Your answer is the listing, printed exactly as given.

+ + + + + + +

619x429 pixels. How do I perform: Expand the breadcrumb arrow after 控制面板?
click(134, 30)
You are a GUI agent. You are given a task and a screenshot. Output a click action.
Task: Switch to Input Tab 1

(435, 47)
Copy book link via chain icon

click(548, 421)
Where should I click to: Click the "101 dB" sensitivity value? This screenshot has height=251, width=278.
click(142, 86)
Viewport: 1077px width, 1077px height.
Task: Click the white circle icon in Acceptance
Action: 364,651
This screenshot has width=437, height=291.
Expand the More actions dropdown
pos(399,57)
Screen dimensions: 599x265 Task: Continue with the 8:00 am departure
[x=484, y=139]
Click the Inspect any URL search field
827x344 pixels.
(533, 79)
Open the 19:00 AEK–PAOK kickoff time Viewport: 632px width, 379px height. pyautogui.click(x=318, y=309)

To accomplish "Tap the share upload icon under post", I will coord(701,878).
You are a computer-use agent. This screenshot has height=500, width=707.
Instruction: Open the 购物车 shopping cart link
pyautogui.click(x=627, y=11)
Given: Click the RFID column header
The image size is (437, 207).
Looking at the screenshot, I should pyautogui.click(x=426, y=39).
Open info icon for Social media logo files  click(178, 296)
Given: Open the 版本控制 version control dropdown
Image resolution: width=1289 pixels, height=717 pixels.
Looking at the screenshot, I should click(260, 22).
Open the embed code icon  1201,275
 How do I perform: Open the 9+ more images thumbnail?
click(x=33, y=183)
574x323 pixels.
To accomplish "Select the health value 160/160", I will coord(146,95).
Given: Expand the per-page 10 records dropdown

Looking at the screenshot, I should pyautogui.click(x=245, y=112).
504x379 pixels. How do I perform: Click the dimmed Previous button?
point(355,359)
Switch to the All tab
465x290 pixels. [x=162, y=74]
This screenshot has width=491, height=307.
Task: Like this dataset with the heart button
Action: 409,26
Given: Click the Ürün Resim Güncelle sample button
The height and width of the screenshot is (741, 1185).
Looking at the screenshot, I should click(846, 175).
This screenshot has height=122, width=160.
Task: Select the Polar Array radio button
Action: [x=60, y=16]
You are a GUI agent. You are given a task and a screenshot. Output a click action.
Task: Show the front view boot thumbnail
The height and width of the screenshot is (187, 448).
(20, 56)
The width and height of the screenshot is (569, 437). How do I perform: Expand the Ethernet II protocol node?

+ + + + + + +

**YOUR SOLUTION**
619x429 pixels. How do I perform: Expand the breadcrumb arrow after 控制面板?
click(134, 30)
You are a GUI agent. You are given a task and a screenshot. Output a click action.
Task: Switch to Input Tab 1

(435, 47)
Copy book link via chain icon

click(548, 421)
Where should I click to: Click the "101 dB" sensitivity value? This screenshot has height=251, width=278.
click(142, 86)
Viewport: 1077px width, 1077px height.
Task: Click the white circle icon in Acceptance
Action: 364,651
This screenshot has width=437, height=291.
Expand the More actions dropdown
pos(399,57)
Screen dimensions: 599x265 Task: Continue with the 8:00 am departure
[x=484, y=139]
Click the Inspect any URL search field
827x344 pixels.
(533, 79)
Open the 19:00 AEK–PAOK kickoff time Viewport: 632px width, 379px height. pyautogui.click(x=318, y=309)

To accomplish "Tap the share upload icon under post", I will coord(701,878).
You are a computer-use agent. This screenshot has height=500, width=707.
Instruction: Open the 购物车 shopping cart link
pyautogui.click(x=627, y=11)
Given: Click the RFID column header
The image size is (437, 207).
Looking at the screenshot, I should pyautogui.click(x=426, y=39).
Open info icon for Social media logo files  click(178, 296)
Given: Open the 版本控制 version control dropdown
Image resolution: width=1289 pixels, height=717 pixels.
Looking at the screenshot, I should click(260, 22).
Open the embed code icon  1201,275
 How do I perform: Open the 9+ more images thumbnail?
click(x=33, y=183)
574x323 pixels.
To accomplish "Select the health value 160/160", I will coord(146,95).
Given: Expand the per-page 10 records dropdown

Looking at the screenshot, I should pyautogui.click(x=245, y=112).
504x379 pixels. How do I perform: Click the dimmed Previous button?
point(355,359)
Switch to the All tab
465x290 pixels. [x=162, y=74]
This screenshot has width=491, height=307.
Task: Like this dataset with the heart button
Action: 409,26
Given: Click the Ürün Resim Güncelle sample button
The height and width of the screenshot is (741, 1185).
Looking at the screenshot, I should click(846, 175).
This screenshot has height=122, width=160.
Task: Select the Polar Array radio button
Action: [x=60, y=16]
You are a GUI agent. You are given a task and a screenshot. Output a click action.
Task: Show the front view boot thumbnail
The height and width of the screenshot is (187, 448).
(20, 56)
The width and height of the screenshot is (569, 437). How do I perform: Expand the Ethernet II protocol node?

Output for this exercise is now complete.